Depuis, la gestion par la direction des Ecologistes de cette crise, qui a mis fin à la carrière politique de l’une des figures de proue du parti, a été largement pointée du doigt ; deux enquêtes internes ont été successivement lancées, dont l’une doublée d’un appel à témoignage adressé à quelque 12 000 personnes. Une « procédure dégueulasse, détestable », selon Julien Bayou.

Dans un communiqué publié le 22 février, le parti indique « regretter que cette affaire, amplifiée par sa médiatisation, ait pu occasionner des souffrances et des conséquences négatives sur la vie de Julien Bayou ». Une réaction tardive et laconique pour certains adhérents, à l’image de la sénatrice Ghislaine Senée, ancienne présidente du groupe écologiste au conseil régional d’Ile-de-France, qui a claqué la porte du parti cette semaine.

Vous avez choisi de quitter les Ecologistes, envisagez-vous de rejoindre une autre formation politique ?

« J’ai effectivement décidé de quitter Les Ecologistes, même si certains le déplorent. Mon but n’est pas de rejoindre un autre parti, je continue de siéger au sein du groupe écologiste au Sénat, car mon combat reste avant tout l’écologie. J’ai attendu plusieurs jours avant de m’exprimer car je voulais être certaine de ma décision, mais plus j’avance et plus je pense qu’il faut dire les choses sur certains dysfonctionnements.

Vous liez votre décision à la réaction du parti après le classement sans suite de l’enquête visant Julien Bayou. Que reprochez-vous aux instances dirigeantes des Ecologistes ?

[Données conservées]

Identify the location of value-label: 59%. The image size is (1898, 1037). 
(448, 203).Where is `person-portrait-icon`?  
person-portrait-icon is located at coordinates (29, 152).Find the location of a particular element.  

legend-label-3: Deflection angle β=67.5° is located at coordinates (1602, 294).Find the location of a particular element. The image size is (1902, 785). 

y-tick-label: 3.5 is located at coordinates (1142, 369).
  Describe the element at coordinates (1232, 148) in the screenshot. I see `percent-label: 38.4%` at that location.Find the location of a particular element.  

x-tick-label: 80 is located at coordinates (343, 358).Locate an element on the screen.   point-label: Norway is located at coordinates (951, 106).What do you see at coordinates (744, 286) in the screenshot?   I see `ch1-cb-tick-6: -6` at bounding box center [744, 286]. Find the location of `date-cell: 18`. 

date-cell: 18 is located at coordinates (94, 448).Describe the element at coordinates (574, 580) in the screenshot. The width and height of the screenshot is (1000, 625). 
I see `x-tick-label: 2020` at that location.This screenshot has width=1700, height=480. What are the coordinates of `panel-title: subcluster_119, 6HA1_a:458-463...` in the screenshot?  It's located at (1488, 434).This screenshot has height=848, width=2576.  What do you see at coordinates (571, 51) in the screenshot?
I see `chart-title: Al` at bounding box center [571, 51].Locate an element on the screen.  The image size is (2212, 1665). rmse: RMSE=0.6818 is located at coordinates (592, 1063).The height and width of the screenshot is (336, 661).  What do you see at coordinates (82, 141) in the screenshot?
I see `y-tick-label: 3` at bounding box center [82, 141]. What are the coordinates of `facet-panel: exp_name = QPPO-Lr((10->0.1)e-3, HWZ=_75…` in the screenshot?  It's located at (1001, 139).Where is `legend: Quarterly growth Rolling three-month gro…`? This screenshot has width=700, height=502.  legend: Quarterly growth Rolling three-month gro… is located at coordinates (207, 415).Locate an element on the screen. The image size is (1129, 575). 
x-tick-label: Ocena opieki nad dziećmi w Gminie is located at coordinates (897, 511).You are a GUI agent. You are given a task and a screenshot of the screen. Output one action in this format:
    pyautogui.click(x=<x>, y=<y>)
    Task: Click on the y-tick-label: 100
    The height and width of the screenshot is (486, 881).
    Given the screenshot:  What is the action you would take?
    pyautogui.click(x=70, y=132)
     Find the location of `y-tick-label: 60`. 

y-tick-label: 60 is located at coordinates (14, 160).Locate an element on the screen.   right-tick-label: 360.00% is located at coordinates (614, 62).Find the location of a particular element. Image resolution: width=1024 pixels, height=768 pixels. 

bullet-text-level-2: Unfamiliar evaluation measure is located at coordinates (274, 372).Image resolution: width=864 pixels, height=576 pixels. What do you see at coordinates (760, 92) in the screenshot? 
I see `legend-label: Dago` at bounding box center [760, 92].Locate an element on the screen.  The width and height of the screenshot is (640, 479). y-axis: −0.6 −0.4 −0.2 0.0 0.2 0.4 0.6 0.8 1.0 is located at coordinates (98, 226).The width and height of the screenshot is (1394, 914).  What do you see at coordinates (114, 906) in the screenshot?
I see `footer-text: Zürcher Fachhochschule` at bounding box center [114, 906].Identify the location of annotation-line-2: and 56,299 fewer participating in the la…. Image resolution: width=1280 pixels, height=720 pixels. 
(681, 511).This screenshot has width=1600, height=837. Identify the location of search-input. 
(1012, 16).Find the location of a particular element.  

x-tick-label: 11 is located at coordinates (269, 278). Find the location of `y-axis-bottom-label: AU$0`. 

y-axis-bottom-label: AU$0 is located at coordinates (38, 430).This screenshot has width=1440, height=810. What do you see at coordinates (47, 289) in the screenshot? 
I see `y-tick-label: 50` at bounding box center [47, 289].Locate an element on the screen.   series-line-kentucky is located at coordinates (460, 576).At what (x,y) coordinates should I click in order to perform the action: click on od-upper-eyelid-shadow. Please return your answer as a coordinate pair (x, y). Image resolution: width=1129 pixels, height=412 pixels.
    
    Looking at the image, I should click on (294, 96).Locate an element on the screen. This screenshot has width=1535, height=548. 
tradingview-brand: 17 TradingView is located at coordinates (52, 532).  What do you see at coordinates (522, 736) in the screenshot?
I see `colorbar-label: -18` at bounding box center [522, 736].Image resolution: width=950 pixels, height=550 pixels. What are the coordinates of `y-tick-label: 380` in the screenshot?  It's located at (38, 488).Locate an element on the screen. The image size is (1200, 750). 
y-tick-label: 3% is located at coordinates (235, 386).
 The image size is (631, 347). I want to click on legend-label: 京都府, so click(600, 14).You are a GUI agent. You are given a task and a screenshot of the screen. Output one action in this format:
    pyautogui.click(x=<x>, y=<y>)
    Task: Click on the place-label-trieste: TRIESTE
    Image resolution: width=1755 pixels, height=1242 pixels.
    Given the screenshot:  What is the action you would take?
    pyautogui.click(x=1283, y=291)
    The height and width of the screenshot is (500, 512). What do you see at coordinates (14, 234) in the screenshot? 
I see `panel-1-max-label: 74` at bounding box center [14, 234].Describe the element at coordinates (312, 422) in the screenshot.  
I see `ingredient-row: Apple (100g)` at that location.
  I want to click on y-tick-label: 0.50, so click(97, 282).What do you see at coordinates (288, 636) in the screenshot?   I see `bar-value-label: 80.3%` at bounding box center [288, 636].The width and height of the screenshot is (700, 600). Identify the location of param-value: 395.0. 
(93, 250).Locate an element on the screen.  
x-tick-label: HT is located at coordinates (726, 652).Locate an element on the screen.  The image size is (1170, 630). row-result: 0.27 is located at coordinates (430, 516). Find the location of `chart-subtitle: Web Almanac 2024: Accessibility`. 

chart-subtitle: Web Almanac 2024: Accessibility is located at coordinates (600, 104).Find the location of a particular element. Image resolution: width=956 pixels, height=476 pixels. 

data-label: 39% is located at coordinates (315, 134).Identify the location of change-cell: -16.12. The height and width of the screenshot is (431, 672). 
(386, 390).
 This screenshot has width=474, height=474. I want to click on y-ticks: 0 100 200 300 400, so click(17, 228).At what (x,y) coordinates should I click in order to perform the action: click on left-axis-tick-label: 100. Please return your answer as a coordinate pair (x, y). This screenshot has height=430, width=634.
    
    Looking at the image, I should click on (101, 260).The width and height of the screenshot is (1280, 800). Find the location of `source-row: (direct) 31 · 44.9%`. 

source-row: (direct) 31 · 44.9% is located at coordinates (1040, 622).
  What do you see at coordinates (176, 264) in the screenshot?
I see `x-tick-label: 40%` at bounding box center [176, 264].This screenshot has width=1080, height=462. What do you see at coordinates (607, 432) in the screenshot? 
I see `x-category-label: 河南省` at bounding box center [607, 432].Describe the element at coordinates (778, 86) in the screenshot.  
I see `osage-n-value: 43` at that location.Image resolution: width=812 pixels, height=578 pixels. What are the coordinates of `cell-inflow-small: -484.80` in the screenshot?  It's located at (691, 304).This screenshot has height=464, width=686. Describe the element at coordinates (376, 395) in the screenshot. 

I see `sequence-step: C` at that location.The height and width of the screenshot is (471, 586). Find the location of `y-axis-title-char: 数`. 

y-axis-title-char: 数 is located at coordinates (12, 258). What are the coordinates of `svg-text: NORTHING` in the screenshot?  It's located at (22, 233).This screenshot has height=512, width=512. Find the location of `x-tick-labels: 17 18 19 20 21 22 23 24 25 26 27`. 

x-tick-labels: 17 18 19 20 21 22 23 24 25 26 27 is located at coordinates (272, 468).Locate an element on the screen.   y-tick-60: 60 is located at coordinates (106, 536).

### CONSIGNE
Recopiez mot pour mot le passage de l'extrait sur Julien Bayou qui part de « Vous liez votre » et s'arrête à « instances dirigeantes des Ecologistes ? ».

### TRAVAIL FAIT
Vous liez votre décision à la réaction du parti après le classement sans suite de l’enquête visant Julien Bayou. Que reprochez-vous aux instances dirigeantes des Ecologistes ?